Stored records
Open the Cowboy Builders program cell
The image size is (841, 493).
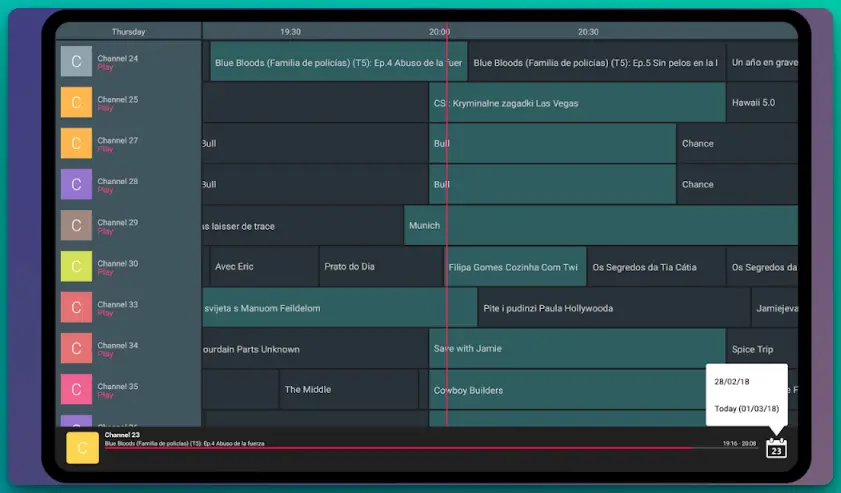(x=570, y=390)
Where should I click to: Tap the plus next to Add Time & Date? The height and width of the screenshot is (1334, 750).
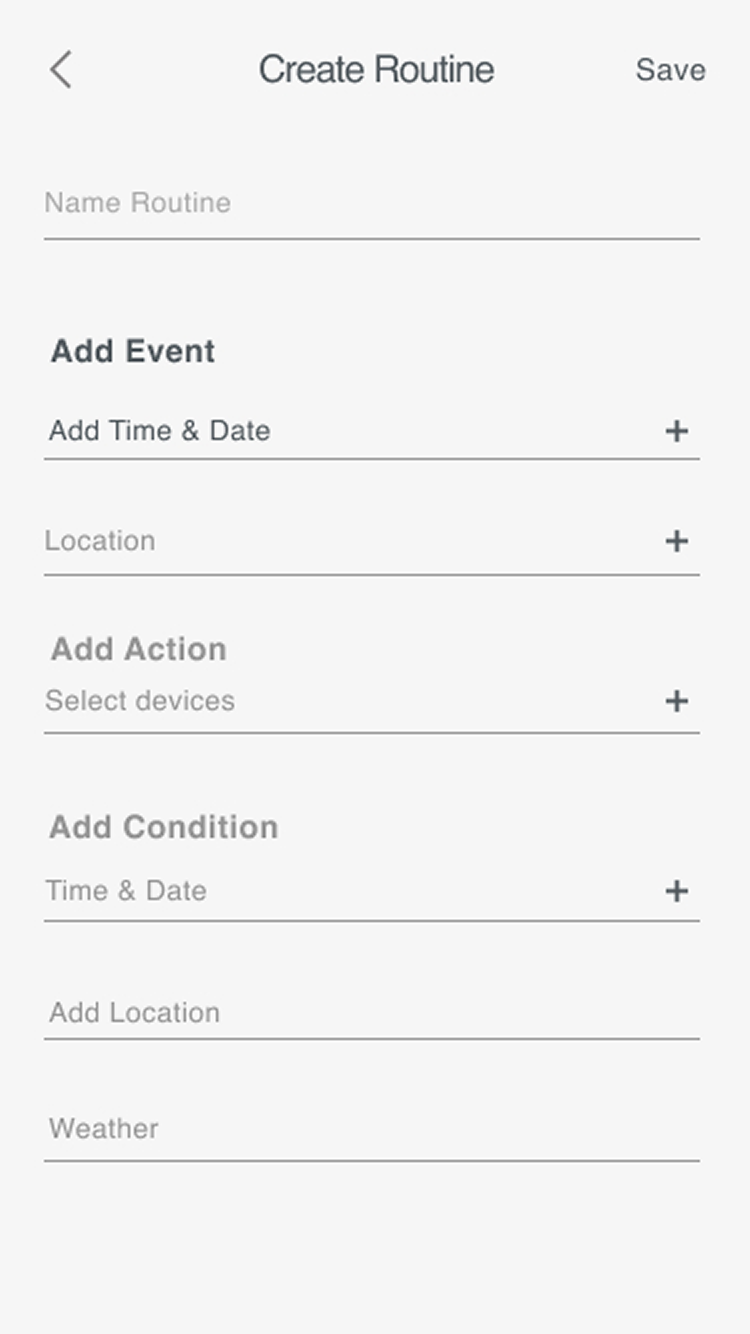[677, 431]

EXERCISE DETAILS >> Return exactly, and only, the lines that run from the line containing "Where should I" to the last line of the entries above, both ends included, with pictures left out.

ANSWER TO THIS PROBLEM >>
Where should I click to: Tap the plus next to Add Time & Date? The height and width of the screenshot is (1334, 750).
[677, 431]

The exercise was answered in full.